:: Problem to work on ::
Format the following lines as a numbered list, leaving out blank lines.

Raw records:
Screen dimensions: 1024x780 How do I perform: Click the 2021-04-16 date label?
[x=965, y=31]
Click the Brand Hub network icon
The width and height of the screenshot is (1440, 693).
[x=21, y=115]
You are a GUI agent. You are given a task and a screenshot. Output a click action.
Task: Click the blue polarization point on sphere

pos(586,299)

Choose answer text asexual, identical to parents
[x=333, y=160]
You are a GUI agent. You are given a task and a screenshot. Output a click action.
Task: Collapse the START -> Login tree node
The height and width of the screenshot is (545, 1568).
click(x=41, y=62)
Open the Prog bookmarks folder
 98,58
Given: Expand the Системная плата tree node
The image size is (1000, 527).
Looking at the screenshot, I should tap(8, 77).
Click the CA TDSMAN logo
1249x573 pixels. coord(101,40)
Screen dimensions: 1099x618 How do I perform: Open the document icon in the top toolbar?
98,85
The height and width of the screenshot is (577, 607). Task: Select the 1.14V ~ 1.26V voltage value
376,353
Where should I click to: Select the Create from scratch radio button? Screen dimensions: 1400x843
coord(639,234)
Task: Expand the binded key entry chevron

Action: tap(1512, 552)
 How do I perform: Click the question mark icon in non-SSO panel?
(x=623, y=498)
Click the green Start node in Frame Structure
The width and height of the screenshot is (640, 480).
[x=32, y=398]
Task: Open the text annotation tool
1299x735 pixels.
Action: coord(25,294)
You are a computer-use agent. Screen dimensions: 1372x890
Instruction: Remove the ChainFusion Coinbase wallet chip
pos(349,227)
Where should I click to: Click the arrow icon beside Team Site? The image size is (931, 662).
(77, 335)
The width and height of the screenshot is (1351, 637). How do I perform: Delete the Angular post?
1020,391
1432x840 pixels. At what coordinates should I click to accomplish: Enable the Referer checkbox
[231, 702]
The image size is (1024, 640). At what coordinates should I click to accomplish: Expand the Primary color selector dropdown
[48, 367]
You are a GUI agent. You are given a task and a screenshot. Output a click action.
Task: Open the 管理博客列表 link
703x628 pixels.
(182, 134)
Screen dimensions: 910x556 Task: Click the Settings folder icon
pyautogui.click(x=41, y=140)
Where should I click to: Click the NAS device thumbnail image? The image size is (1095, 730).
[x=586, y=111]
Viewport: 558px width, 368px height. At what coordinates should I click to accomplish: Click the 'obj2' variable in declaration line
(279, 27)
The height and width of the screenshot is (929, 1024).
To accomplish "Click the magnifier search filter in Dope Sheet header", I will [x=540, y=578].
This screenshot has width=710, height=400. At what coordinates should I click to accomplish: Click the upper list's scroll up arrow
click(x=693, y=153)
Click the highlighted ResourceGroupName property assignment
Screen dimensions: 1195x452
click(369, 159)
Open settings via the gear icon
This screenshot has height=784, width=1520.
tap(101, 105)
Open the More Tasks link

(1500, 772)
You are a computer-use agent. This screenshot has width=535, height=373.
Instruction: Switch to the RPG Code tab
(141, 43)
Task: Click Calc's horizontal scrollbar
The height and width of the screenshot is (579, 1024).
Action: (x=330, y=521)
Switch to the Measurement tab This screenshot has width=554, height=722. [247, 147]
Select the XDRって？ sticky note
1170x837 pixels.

:: Reply to the task ::
1. Screen dimensions: 1024x780 How do I perform: Click the 2021-04-16 date label?
2. [x=965, y=31]
3. Click the Brand Hub network icon
4. The width and height of the screenshot is (1440, 693).
5. [x=21, y=115]
6. You are a GUI agent. You are given a task and a screenshot. Output a click action.
7. Task: Click the blue polarization point on sphere
8. pos(586,299)
9. Choose answer text asexual, identical to parents
10. [x=333, y=160]
11. You are a GUI agent. You are given a task and a screenshot. Output a click action.
12. Task: Collapse the START -> Login tree node
13. The height and width of the screenshot is (545, 1568).
14. click(x=41, y=62)
15. Open the Prog bookmarks folder
16.  98,58
17. Given: Expand the Системная плата tree node
18. The image size is (1000, 527).
19. Looking at the screenshot, I should tap(8, 77).
20. Click the CA TDSMAN logo
21. 1249x573 pixels. coord(101,40)
22. Screen dimensions: 1099x618 How do I perform: Open the document icon in the top toolbar?
23. 98,85
24. The height and width of the screenshot is (577, 607). Task: Select the 1.14V ~ 1.26V voltage value
25. 376,353
26. Where should I click to: Select the Create from scratch radio button? Screen dimensions: 1400x843
27. coord(639,234)
28. Task: Expand the binded key entry chevron
29. Action: tap(1512, 552)
30.  How do I perform: Click the question mark icon in non-SSO panel?
31. (x=623, y=498)
32. Click the green Start node in Frame Structure
33. The width and height of the screenshot is (640, 480).
34. [x=32, y=398]
35. Task: Open the text annotation tool
36. 1299x735 pixels.
37. Action: coord(25,294)
38. You are a computer-use agent. Screen dimensions: 1372x890
39. Instruction: Remove the ChainFusion Coinbase wallet chip
40. pos(349,227)
41. Where should I click to: Click the arrow icon beside Team Site? The image size is (931, 662).
42. (77, 335)
43. The width and height of the screenshot is (1351, 637). How do I perform: Delete the Angular post?
44. 1020,391
45. 1432x840 pixels. At what coordinates should I click to accomplish: Enable the Referer checkbox
46. [231, 702]
47. The image size is (1024, 640). At what coordinates should I click to accomplish: Expand the Primary color selector dropdown
48. [48, 367]
49. You are a GUI agent. You are given a task and a screenshot. Output a click action.
50. Task: Open the 管理博客列表 link
51. 703x628 pixels.
52. (182, 134)
53. Screen dimensions: 910x556 Task: Click the Settings folder icon
54. pyautogui.click(x=41, y=140)
55. Where should I click to: Click the NAS device thumbnail image? The image size is (1095, 730).
56. [x=586, y=111]
57. Viewport: 558px width, 368px height. At what coordinates should I click to accomplish: Click the 'obj2' variable in declaration line
58. (279, 27)
59. The height and width of the screenshot is (929, 1024).
60. To accomplish "Click the magnifier search filter in Dope Sheet header", I will [x=540, y=578].
61. This screenshot has width=710, height=400. At what coordinates should I click to accomplish: Click the upper list's scroll up arrow
62. click(x=693, y=153)
63. Click the highlighted ResourceGroupName property assignment
64. Screen dimensions: 1195x452
65. click(369, 159)
66. Open settings via the gear icon
67. This screenshot has height=784, width=1520.
68. tap(101, 105)
69. Open the More Tasks link
70. (1500, 772)
71. You are a computer-use agent. This screenshot has width=535, height=373.
72. Instruction: Switch to the RPG Code tab
73. (141, 43)
74. Task: Click Calc's horizontal scrollbar
75. The height and width of the screenshot is (579, 1024).
76. Action: (x=330, y=521)
77. Switch to the Measurement tab This screenshot has width=554, height=722. [247, 147]
78. Select the XDRって？ sticky note
79. 1170x837 pixels.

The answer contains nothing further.